How do you know your AI isn't getting worse at reading your documents?
eval-guard runs your AI model through four tests on a schedule and tracks the scores over time. If something changes — a model update, a configuration drift, a new document type — you see it in the dashboard before your clients do.
You run a single command, the tests run against your local model, and the results are saved automatically. Open the dashboard whenever you want to check the trend.
- Factuality — Checks whether the model gives correct factual answers to straightforward questions about geography, science, and math.
- Consistency — Measures whether the model gives similar answers when the same question is asked in several different ways.
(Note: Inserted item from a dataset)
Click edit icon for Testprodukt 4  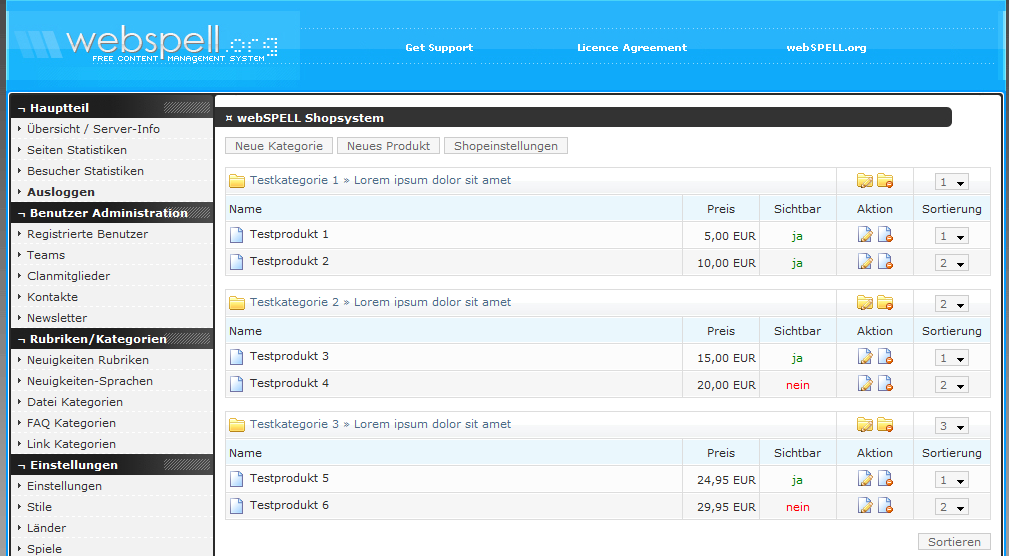point(865,384)
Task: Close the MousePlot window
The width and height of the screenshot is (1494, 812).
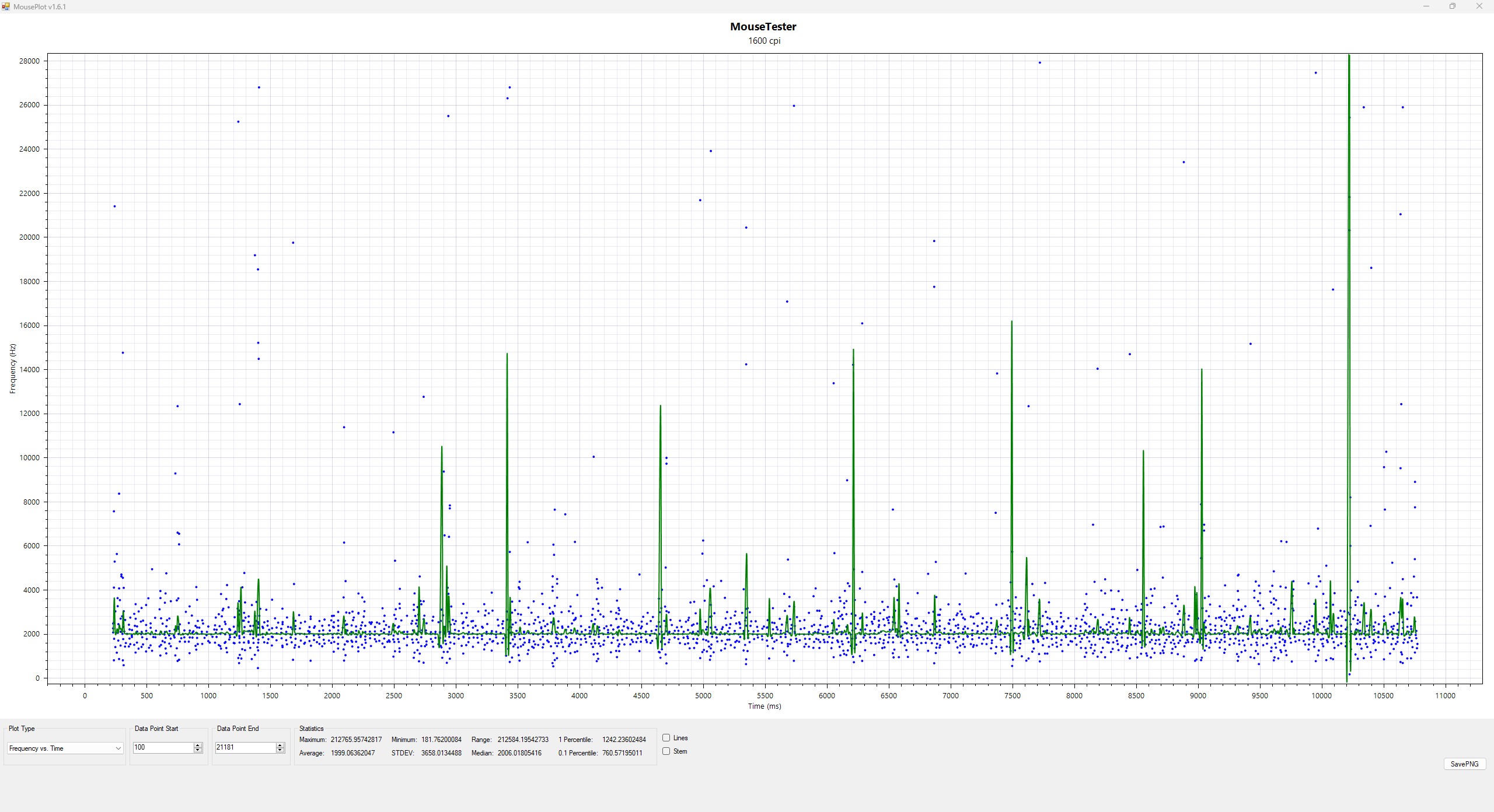Action: (x=1479, y=6)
- Context Adherence — Tests whether the model admits it does not know the answer when the information is not present in the provided text, rather than making something up.
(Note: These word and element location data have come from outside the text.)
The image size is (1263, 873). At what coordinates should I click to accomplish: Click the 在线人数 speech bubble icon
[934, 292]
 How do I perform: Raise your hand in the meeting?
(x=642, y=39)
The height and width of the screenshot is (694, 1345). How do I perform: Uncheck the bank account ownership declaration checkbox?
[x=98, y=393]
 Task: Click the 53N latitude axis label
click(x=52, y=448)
- Latency — Measures how fast the model responds and how much GPU memory it uses. This is an infrastructure health metric, not a quality metric.
- Python 3.12
- Ollama installed and running on your machine
- At least one model pulled locally (e.g.
ollama pull llama3.1:8b)
Install eval-guard and its dependencies:
pip install -e .
Run all four benchmarks:
python run_eval.py --model llama3.1:8b --benchmark all
Launch the dashboard to see results over time:
streamlit run run_dashboard.py
| Benchmark | Good score | Bad score | What a bad score means for your business |
|---|---|---|---|
| Factuality | 1.0 | Below 0.8 | Your model is giving wrong answers. Clients lose trust. |
| Consistency | Above 0.5 | Below 0.3 | Your model gives different answers to the same question depending on how you ask. Confusing and unreliable. |
| Context Adherence | Above 0.8 | Below 0.2 | Your model invents facts that were never in your documents. This is how hallucinations become client-facing. |
| Latency | Above 0.8 | Below 0.3 | Your model is responding slowly. Clients are waiting. |
The database file (eval_guard.db) is created automatically the first time you run a benchmark. It is not included in this repository.